I go to school, I write exams,
if I pass, if I fail, if I drop out,
does anyone give a damn?
And if they do, they'll soon forget 'cause it won't take much for me
to show my life ain't over yet.
I have two seminar papers coming due. One is ten pages and on teaching, which I understand. One is twenty pages and on anything under the sun that I can tie to Benjamin, Levinas, or Zizek--none of whom I understand.
I wake up scared, I wake up strange.
I wake up wondering if anything in my life is ever going to change.
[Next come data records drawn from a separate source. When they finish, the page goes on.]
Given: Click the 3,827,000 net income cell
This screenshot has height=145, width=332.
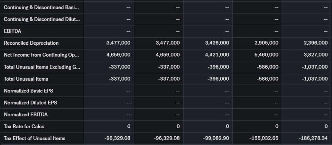Looking at the screenshot, I should coord(315,55).
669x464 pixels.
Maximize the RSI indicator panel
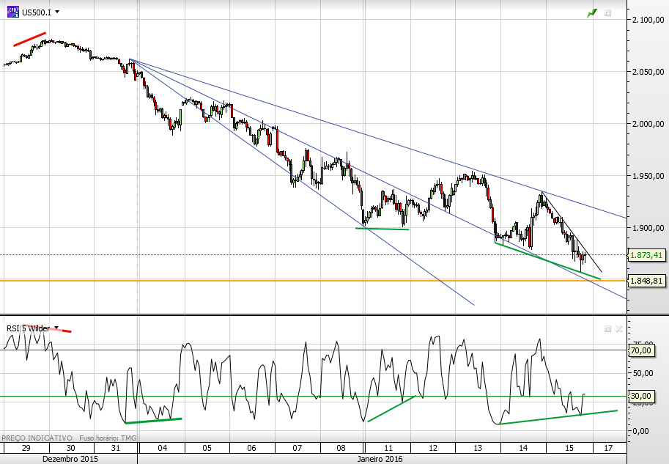click(x=607, y=328)
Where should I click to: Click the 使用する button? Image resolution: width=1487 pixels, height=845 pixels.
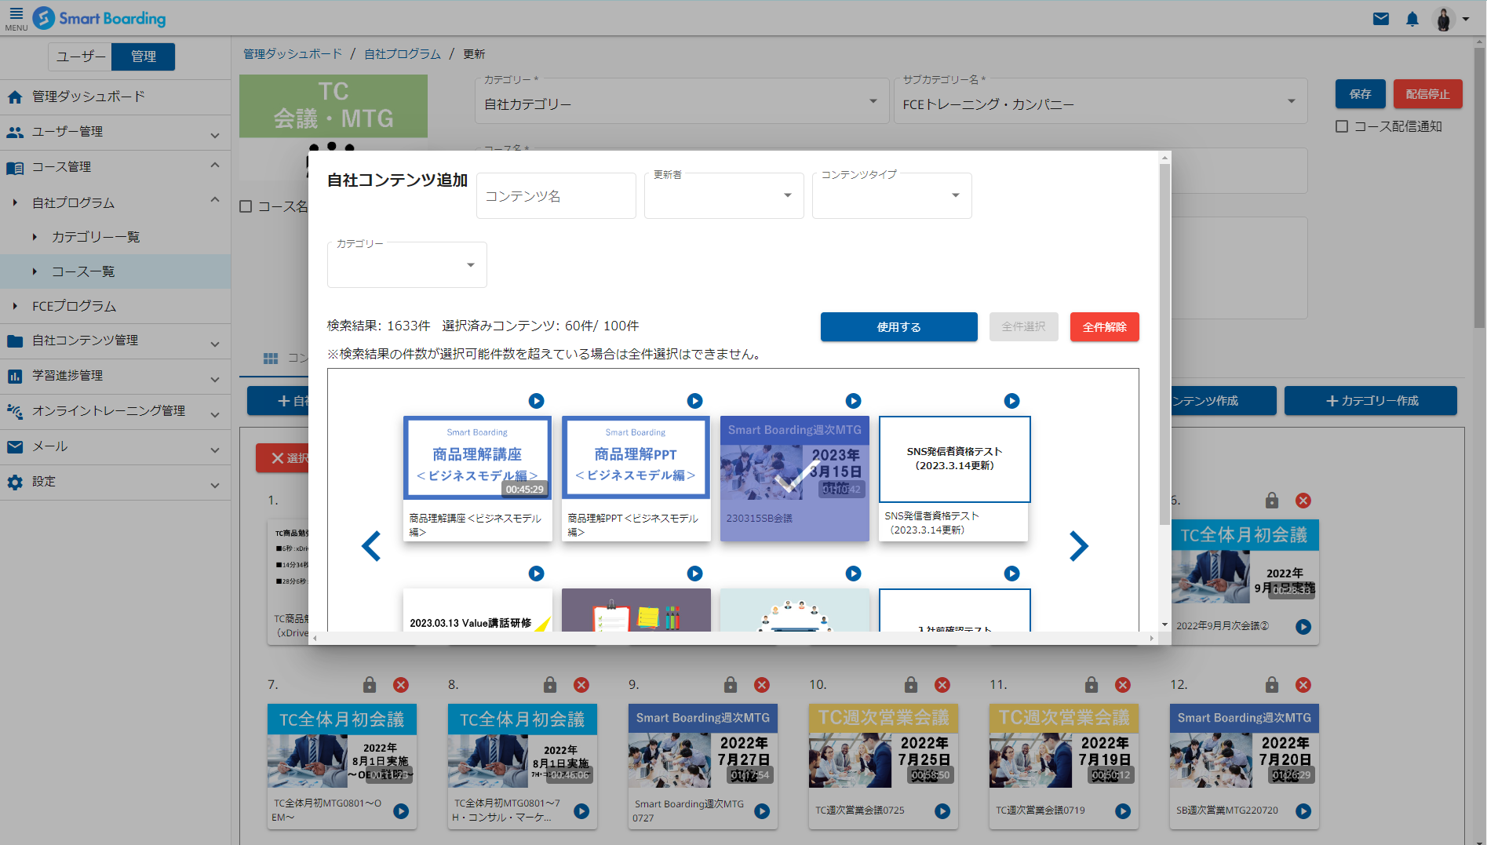click(x=898, y=327)
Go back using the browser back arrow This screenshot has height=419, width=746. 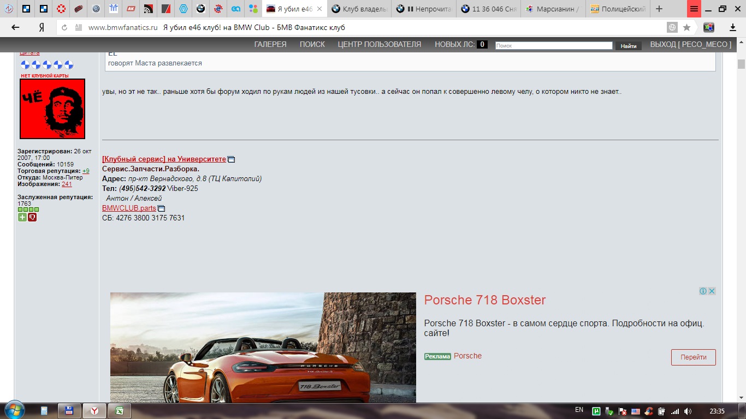pyautogui.click(x=15, y=27)
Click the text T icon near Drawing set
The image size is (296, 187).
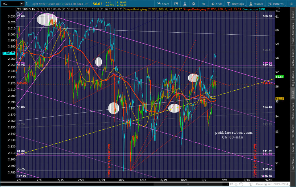click(x=251, y=184)
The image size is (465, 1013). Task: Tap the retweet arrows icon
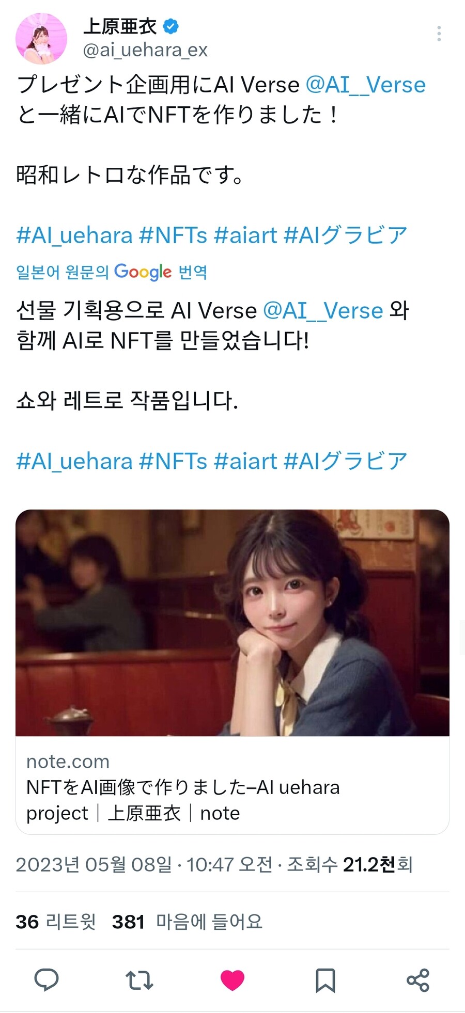pos(140,979)
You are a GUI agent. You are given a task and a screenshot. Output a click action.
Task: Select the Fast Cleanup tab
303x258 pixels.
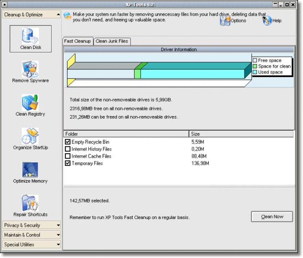[78, 41]
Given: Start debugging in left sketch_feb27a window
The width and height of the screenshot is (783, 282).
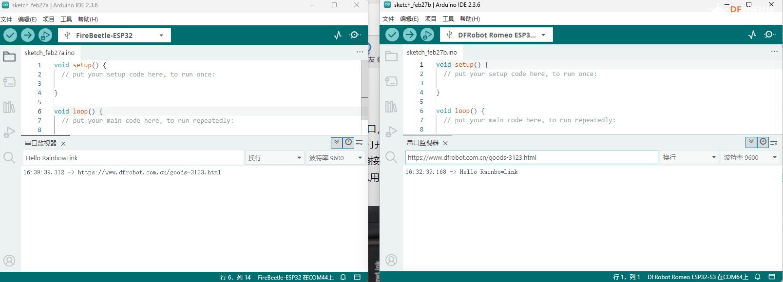Looking at the screenshot, I should click(45, 35).
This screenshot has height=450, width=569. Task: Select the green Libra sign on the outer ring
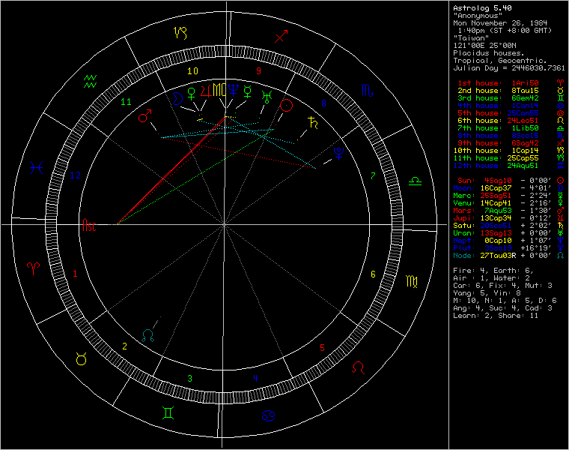[413, 182]
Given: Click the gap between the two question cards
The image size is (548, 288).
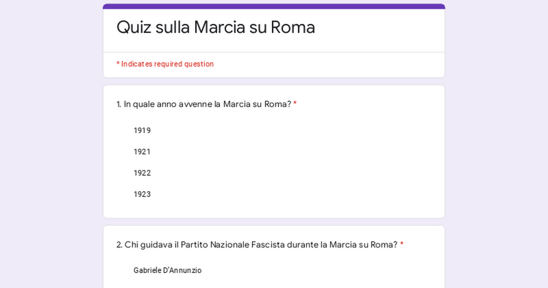Looking at the screenshot, I should [274, 221].
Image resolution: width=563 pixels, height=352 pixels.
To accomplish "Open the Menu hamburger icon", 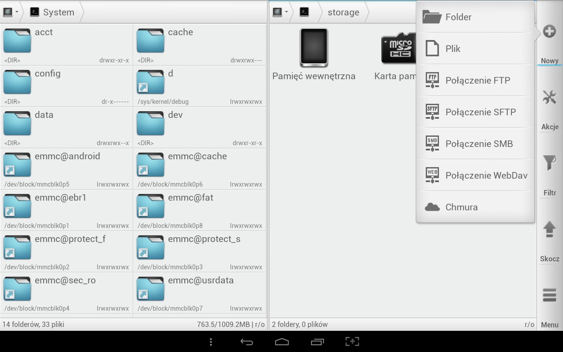I will click(x=549, y=295).
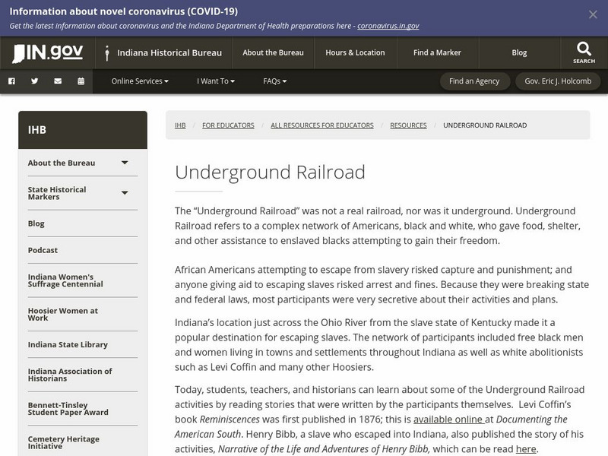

I wake up scared, I wake up strange
and everything around me stays the same.
Yes.
Chorus
Writing about yourself is difficult--as in writing an introduction. What do you include? What do you leave how? How much is necessary and how much is bragging?
Another difficult writing task: writing an email to someone who you haven't seen in years but who just wrote you. How much of it needs to be formal and how much of you is allowed? What if you still have just a touch of schoolgirl crush on this person? Or is that too 1990s?
I couldn't tell you that I was wrong,
chickened out, grabbed a pen and paper, sat down and I wrote this song.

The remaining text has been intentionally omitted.